Below are records. Return each one exactly as written.

:: Records

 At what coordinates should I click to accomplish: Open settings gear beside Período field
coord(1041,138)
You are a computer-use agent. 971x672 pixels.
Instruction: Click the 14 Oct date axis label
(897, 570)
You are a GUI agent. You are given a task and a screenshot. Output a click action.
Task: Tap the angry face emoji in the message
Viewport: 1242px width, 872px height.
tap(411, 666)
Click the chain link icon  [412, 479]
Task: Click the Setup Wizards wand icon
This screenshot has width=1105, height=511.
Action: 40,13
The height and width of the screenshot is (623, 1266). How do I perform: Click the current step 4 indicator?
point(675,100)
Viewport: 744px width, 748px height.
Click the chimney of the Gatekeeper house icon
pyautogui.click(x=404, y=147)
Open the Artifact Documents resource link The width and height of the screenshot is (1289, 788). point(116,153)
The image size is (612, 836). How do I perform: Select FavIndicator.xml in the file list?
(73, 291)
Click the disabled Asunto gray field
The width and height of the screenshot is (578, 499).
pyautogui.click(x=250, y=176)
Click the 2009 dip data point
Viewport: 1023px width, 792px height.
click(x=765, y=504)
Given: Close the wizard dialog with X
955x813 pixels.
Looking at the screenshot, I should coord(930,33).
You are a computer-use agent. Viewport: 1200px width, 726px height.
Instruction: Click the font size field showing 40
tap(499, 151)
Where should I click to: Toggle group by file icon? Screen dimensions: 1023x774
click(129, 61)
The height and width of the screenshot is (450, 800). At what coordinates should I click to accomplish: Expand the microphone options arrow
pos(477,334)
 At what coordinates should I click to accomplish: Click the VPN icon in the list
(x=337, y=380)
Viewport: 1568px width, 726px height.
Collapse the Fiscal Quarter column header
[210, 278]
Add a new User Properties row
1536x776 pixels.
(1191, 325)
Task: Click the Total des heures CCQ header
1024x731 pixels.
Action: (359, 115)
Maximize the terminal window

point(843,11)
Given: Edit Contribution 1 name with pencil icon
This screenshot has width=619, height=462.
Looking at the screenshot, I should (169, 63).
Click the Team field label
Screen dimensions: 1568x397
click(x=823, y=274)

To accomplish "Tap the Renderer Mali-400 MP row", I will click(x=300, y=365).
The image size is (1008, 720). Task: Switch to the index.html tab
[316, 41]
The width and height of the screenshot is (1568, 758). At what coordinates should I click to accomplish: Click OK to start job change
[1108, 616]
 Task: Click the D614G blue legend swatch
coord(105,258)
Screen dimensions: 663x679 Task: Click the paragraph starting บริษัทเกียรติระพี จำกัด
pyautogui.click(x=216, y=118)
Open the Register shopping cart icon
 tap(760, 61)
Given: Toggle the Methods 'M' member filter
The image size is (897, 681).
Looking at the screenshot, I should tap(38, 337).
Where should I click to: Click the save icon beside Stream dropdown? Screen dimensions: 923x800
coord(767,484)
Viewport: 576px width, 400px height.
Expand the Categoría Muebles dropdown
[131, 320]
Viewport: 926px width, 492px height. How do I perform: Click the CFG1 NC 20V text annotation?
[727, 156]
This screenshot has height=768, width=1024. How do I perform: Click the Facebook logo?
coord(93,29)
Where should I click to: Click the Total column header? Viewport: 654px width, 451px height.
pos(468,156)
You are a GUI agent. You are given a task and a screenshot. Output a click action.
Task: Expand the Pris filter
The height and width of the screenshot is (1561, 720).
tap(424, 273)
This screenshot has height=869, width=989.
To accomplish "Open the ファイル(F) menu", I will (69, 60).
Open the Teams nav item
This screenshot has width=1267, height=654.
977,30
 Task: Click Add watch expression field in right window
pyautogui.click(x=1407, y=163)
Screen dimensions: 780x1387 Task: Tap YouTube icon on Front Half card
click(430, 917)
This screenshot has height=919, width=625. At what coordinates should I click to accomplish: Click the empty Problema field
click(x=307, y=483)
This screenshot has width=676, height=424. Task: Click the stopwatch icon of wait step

::::

**Task result**
 At what coordinates should I click to accomplish: Open settings gear beside Período field
coord(1041,138)
You are a computer-use agent. 971x672 pixels.
Instruction: Click the 14 Oct date axis label
(897, 570)
You are a GUI agent. You are given a task and a screenshot. Output a click action.
Task: Tap the angry face emoji in the message
Viewport: 1242px width, 872px height.
tap(411, 666)
Click the chain link icon  [412, 479]
Task: Click the Setup Wizards wand icon
This screenshot has width=1105, height=511.
Action: 40,13
The height and width of the screenshot is (623, 1266). How do I perform: Click the current step 4 indicator?
point(675,100)
Viewport: 744px width, 748px height.
Click the chimney of the Gatekeeper house icon
pyautogui.click(x=404, y=147)
Open the Artifact Documents resource link The width and height of the screenshot is (1289, 788). point(116,153)
The image size is (612, 836). How do I perform: Select FavIndicator.xml in the file list?
(73, 291)
Click the disabled Asunto gray field
The width and height of the screenshot is (578, 499).
pyautogui.click(x=250, y=176)
Click the 2009 dip data point
Viewport: 1023px width, 792px height.
click(x=765, y=504)
Given: Close the wizard dialog with X
955x813 pixels.
Looking at the screenshot, I should coord(930,33).
You are a computer-use agent. Viewport: 1200px width, 726px height.
Instruction: Click the font size field showing 40
tap(499, 151)
Where should I click to: Toggle group by file icon? Screen dimensions: 1023x774
click(129, 61)
The height and width of the screenshot is (450, 800). At what coordinates should I click to accomplish: Expand the microphone options arrow
pos(477,334)
 At what coordinates should I click to accomplish: Click the VPN icon in the list
(x=337, y=380)
Viewport: 1568px width, 726px height.
Collapse the Fiscal Quarter column header
[210, 278]
Add a new User Properties row
1536x776 pixels.
(1191, 325)
Task: Click the Total des heures CCQ header
1024x731 pixels.
Action: (359, 115)
Maximize the terminal window

point(843,11)
Given: Edit Contribution 1 name with pencil icon
This screenshot has width=619, height=462.
Looking at the screenshot, I should (169, 63).
Click the Team field label
Screen dimensions: 1568x397
click(x=823, y=274)

To accomplish "Tap the Renderer Mali-400 MP row", I will click(x=300, y=365).
The image size is (1008, 720). Task: Switch to the index.html tab
[316, 41]
The width and height of the screenshot is (1568, 758). At what coordinates should I click to accomplish: Click OK to start job change
[1108, 616]
 Task: Click the D614G blue legend swatch
coord(105,258)
Screen dimensions: 663x679 Task: Click the paragraph starting บริษัทเกียรติระพี จำกัด
pyautogui.click(x=216, y=118)
Open the Register shopping cart icon
 tap(760, 61)
Given: Toggle the Methods 'M' member filter
The image size is (897, 681).
Looking at the screenshot, I should tap(38, 337).
Where should I click to: Click the save icon beside Stream dropdown? Screen dimensions: 923x800
coord(767,484)
Viewport: 576px width, 400px height.
Expand the Categoría Muebles dropdown
[131, 320]
Viewport: 926px width, 492px height. How do I perform: Click the CFG1 NC 20V text annotation?
[727, 156]
This screenshot has height=768, width=1024. How do I perform: Click the Facebook logo?
coord(93,29)
Where should I click to: Click the Total column header? Viewport: 654px width, 451px height.
pos(468,156)
You are a GUI agent. You are given a task and a screenshot. Output a click action.
Task: Expand the Pris filter
The height and width of the screenshot is (1561, 720).
tap(424, 273)
This screenshot has height=869, width=989.
To accomplish "Open the ファイル(F) menu", I will (69, 60).
Open the Teams nav item
This screenshot has width=1267, height=654.
977,30
 Task: Click Add watch expression field in right window
pyautogui.click(x=1407, y=163)
Screen dimensions: 780x1387 Task: Tap YouTube icon on Front Half card
click(430, 917)
This screenshot has height=919, width=625. At what coordinates should I click to accomplish: Click the empty Problema field
click(x=307, y=483)
This screenshot has width=676, height=424. Task: Click the stopwatch icon of wait step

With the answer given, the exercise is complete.